Il nuovo livello raggiunto richiedeva però un nuovo luogo di culto, che si iniziò a erigere secondo le forme di una particolare chiesa di Costantinopoli. Si tratta dell’Apostoleion, della basilica che Costantino volle per sé come mausoleo ma anche come incarnazione della sua idea di potere: sotto cinque cupole disposte a croce, all’esatto centro della pianta a croce greca venne posto il sarcofago dell’imperatore, circondato da dodici sarcofagi che avrebbero dovuto accogliere le spoglie degli apostoli. Costantino, che in vita cercò (riuscendoci) di porre sotto il suo controllo la chiesa cristiana da lui resa libera, si presentava come un novello Cristo che, a seconda dei punti di vista, veniva circondato dai suoi celesti protettori o si poneva come il centro dominatore degli stessi. Tutto questo apparato non è presente a Venezia, ma rimane l’impianto di una chiesa greca, come si vede dalla planimetria, dal matroneo e dall’iconostasi, e “apostolica”, che nelle sue sembianze rimandava subito al potere simbolico e salvifico proveniente dai compagni di Cristo. Un luogo di culto che per molto rimase spoglio e disadorno, finché i Veneziani, tornati vittoriosi dalla Quarta Crociata, non iniziarono ad abbellirla con statue, bronzi, marmi e mosaici, simboli del nuovo potere raggiunto da quello che era nato come un borgo di pescatori. 
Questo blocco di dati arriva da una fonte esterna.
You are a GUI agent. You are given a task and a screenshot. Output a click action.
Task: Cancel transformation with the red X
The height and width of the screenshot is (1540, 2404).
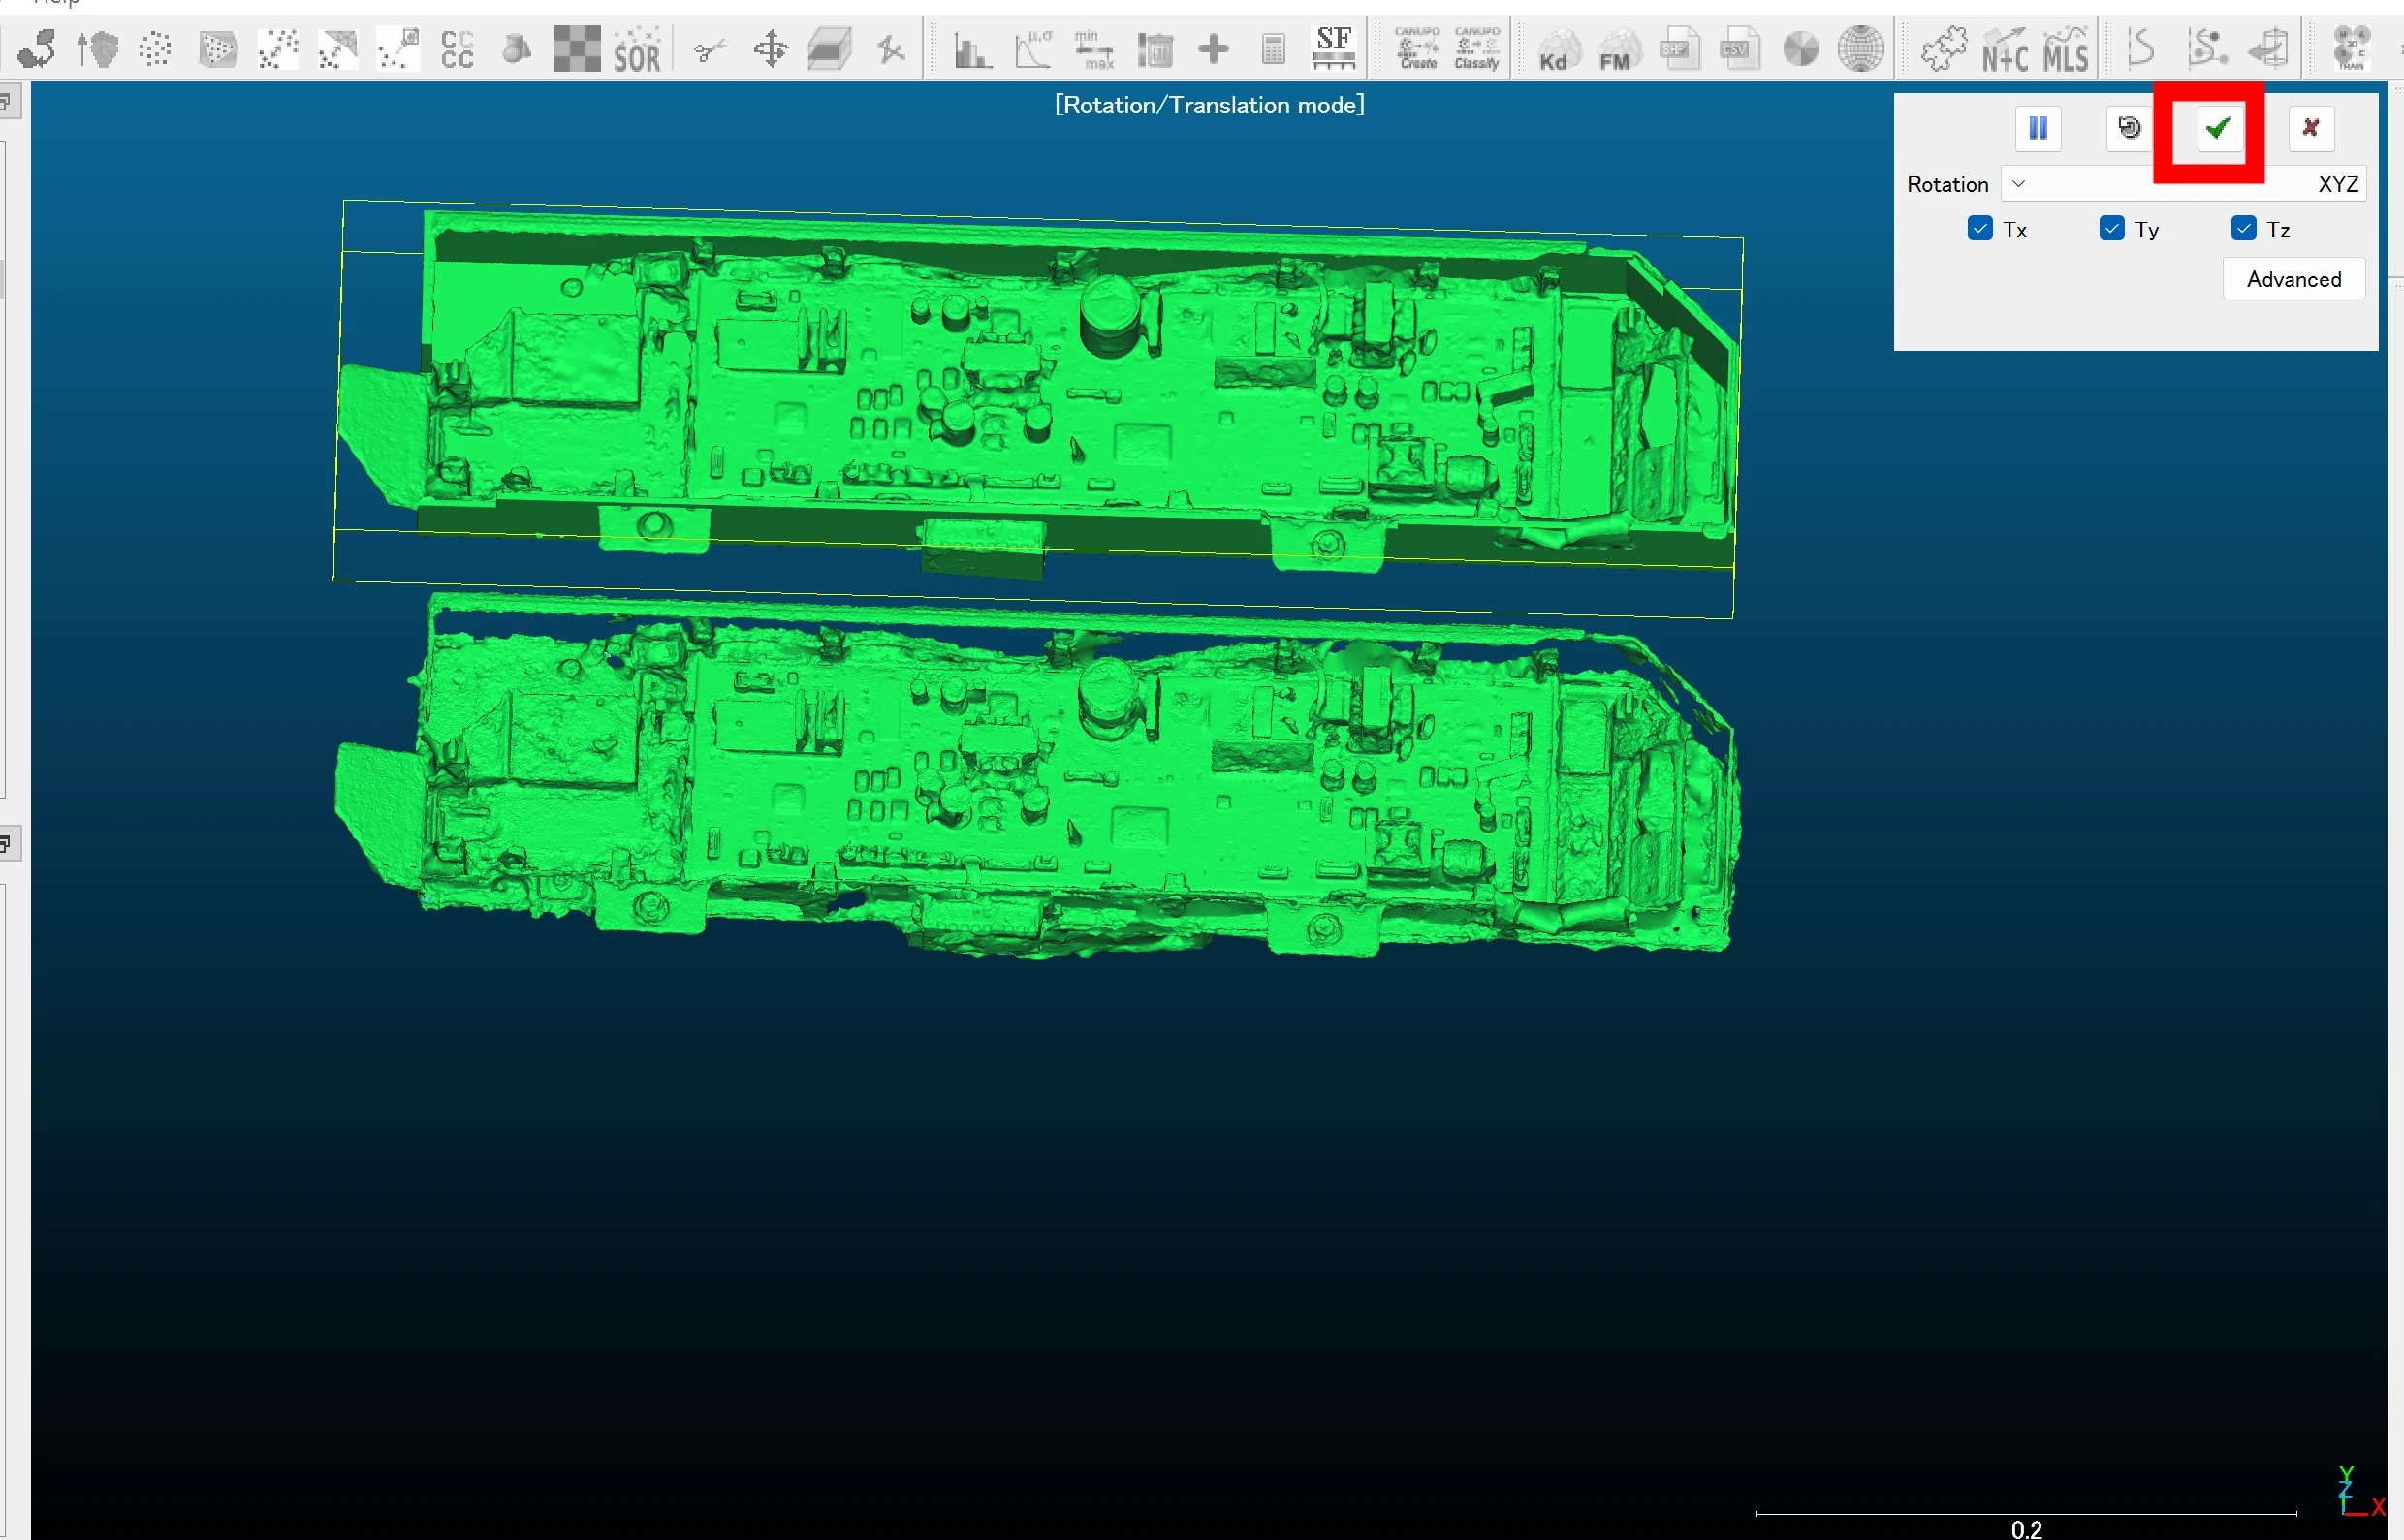tap(2310, 128)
Il protagonista rimase però sempre il corpo del santo, sepolto in una cassa dorata sotto l’altare maggiore. È interessante ricordare come, durante i lavori di rifacimento alla fine dell’XI secolo, il corpo di San Marco venne perso e poi, poco prima della benedizione della nuova chiesa, miracolosamente ritrovato dentro un pilastro, dove era stato nascosto perché non venisse smarrito. Una scelta che potremmo reputare poco intelligente, ma la cosa più importante da sottolineare è un’altra: si è visto quanto una reliquia apostolica (specie un corpo intero) potesse valere in termini di prestigio e di legittimazione nel Medioevo, quindi non è impossibile pensare che il corpo del santo sia stato veramente smarrito e sostituito con un altro insieme di resti, dato che Venezia non poteva permettersi una perdita così enorme. Non si tratta di cinismo, ma di ricordare che anche gli uomini medievali, per quanto fortemente e veramente credenti, potevano mettere le questioni politiche davanti a quelle religiose e che erano maestri nell’arte della contraffazione delle reliquie. Si tratta ovviamente solo di un’ipotesi, ma che dimostra che è ancora rilevante parlare di questo santo e del suo corpo che, non si sa come e quando, giunse a Venezia, cambiandone profondamente la storia e la percezione.